--- TEXT SECTION ---
+ + +

I would/do use the gnomonic chart method. Using pure calculations and not plotting the rhumblines on a chart runs the risk of sailing over something you don't want to sail over.
Gaz
__________________
There is a tide in the affairs of men,
Which, taken at the flood, leads on to fortune;
Omitted, all the voyage of their life
Is bound in shallows and in miseries.
Shakespeare, Julius Caesar IV, iii, 217
You can use pure calculations for the Great Circle routing as long as you plot the results on the mercator charts. Thus you can see if you need to truncate the route or not.
We would use general charts and plot the Great Circle Course for every five degrees across the Pacific Ocean. This works quite well for my navigation.
It doesn't matter what kind of chart you plot the results of your calculations on as long as the dangers are marked. It is easier on a mercator because rhumb lines are straight and you can draw them with a ruler.
Gaz
__________________
There is a tide in the affairs of men,
Which, taken at the flood, leads on to fortune;
Omitted, all the voyage of their life
Is bound in shallows and in miseries.
Shakespeare, Julius Caesar IV, iii, 217
It depends on what the projection of the plotting sheet is. If it is a mercator projection you should see a series of rhumb lines approximating a curve. If it is a gnomonic chart you should get a straight line.
Plotting sheets are normally mercator sheets.
Short answer - yes.
Gaz
__________________
There is a tide in the affairs of men,
Which, taken at the flood, leads on to fortune;
Omitted, all the voyage of their life
Is bound in shallows and in miseries.

+ + +

--- DATASET SECTION ---
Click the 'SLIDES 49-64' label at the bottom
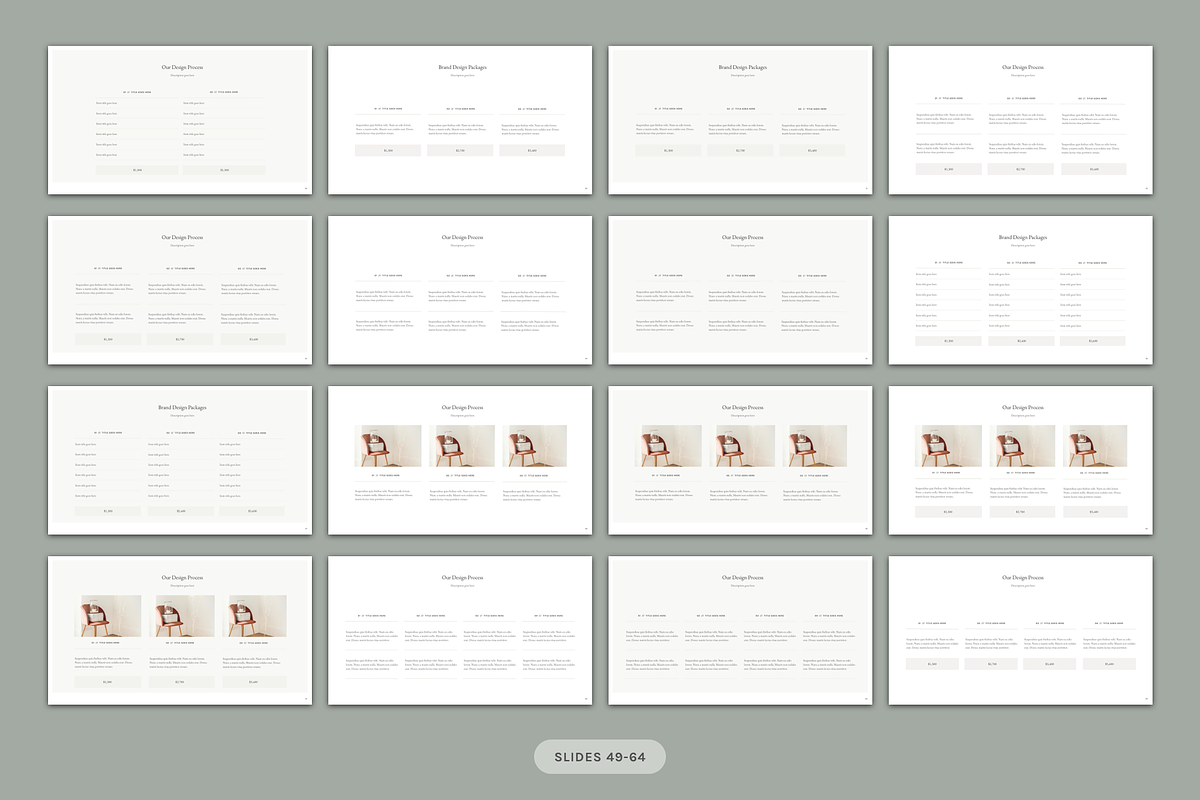This screenshot has width=1200, height=800. [600, 757]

+ + +

--- YOUR TASKS ---
A) From the discussion of Great Circle routing above, list each line of the Shakespeare verse quoted there, in order.
B) Translate this sentence from the Great Circle routing discussion into Spanish: "It is easier on a mercator because rhumb lines are straight and you can draw them with a ruler."
C) Carry on the discussion of Great Circle routing from the point where it stops.

--- OUTPUTS FOR THE TASKS ---
A)
There is a tide in the affairs of men,
Which, taken at the flood, leads on to fortune;
Omitted, all the voyage of their life
Is bound in shallows and in miseries.

B) Es más fácil en una carta Mercator porque las loxodrómicas son rectas y se pueden trazar con una regla.

C)
Shakespeare, Julius Caesar IV, iii, 217
I've never seen a gnomonic chart of a scale suitable for plotting points and then transferring to a plotting sheet, for a transoceanic passage. My advise is to calculate your Great Circle via nav. calculator or h.o. 229 for changes of course every 5 degrees of longitude and, once you go off your coastal chart, plott them on a small scale plotting sheet. You're unlikely to encounter any obstructions where using a G.C. is advantageous.
__________________ The brain is merely a knot that keeps the spinal cord from unraveling.
You're unlikely to encounter any obstructions where using a G.C. is advantageous.
Just don't use the hurricane tracking mercator chart of the North Atlantic, like the skipper of this J-boat did. His GCR took him right over Sable Island, which wasn't on the chart:
Sable Island is not a good place... basically a ship's graveyard in the North Atlantic.
__________________
Sailingdog Telstar 28
New England
You know what the first rule of sailing is? ...Love. You can learn all the math in the 'verse, but you take
a boat to the sea you don't love, she'll shake you off just as sure as the turning of the worlds. Love keeps
her going when she oughta fall down, tells you she's hurting 'fore she keens. Makes her a home.
—Cpt. Mal Reynolds, Serenity (edited)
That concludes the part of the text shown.